• _TASK DESCRIPTION_
Update the data starting at the line containing "The width and" and ending at the line containing "click(x=1070, y=256)", replacing "screenshot" with "screen capture" and keeping everything else unchanged. Omit the pictures from the output.

• _SUPPLIED DATA_

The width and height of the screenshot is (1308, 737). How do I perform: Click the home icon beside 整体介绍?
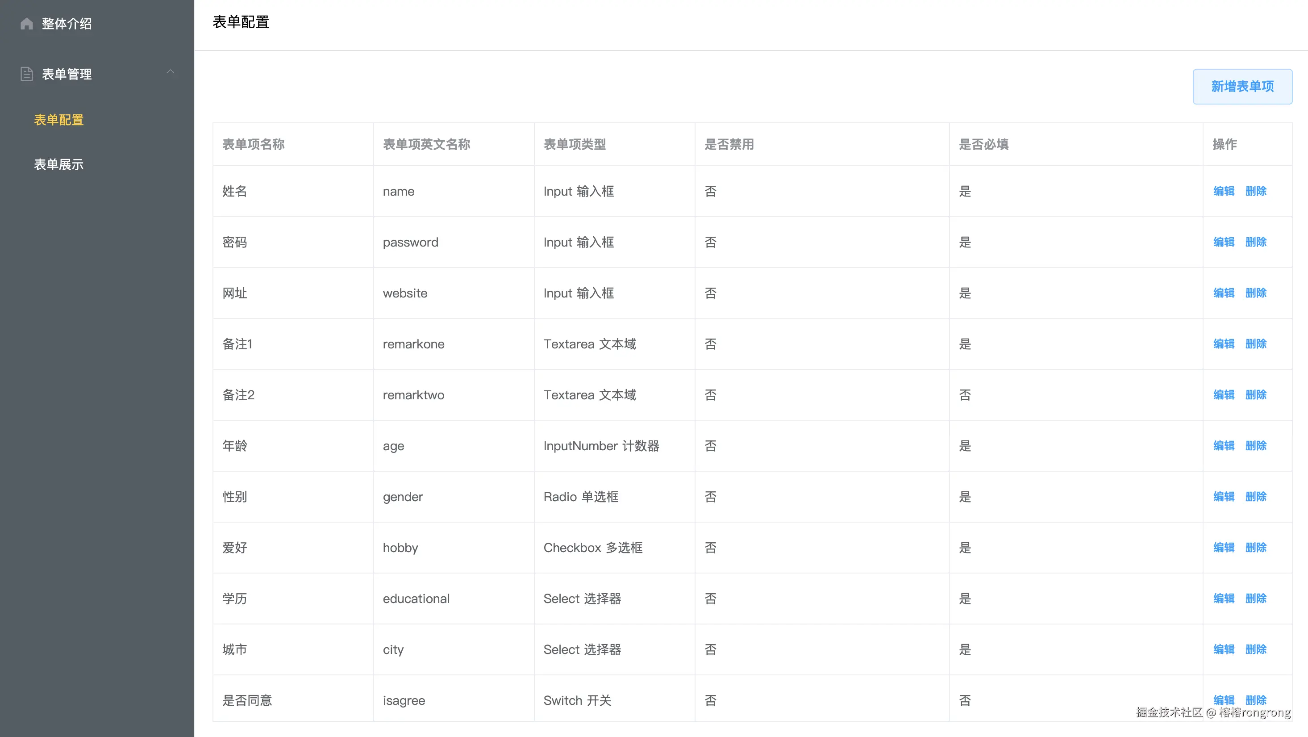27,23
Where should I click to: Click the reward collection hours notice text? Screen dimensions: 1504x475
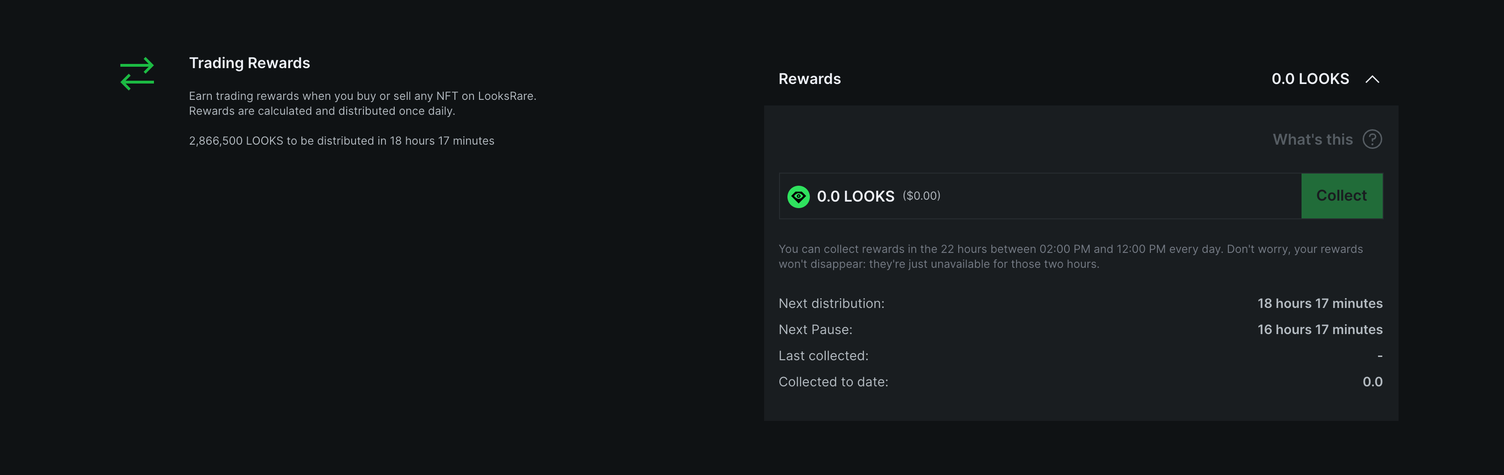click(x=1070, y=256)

...

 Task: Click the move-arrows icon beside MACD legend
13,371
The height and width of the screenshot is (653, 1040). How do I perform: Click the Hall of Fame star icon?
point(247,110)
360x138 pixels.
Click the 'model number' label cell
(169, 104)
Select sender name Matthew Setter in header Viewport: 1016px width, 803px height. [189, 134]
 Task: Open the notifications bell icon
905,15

• _TASK ANSWER_
The width and height of the screen capture is (1308, 737). How do I perform: Click the home icon beside 整体介绍?
27,23
Where should I click to: Click the reward collection hours notice text? Screen dimensions: 1504x475
click(x=1070, y=256)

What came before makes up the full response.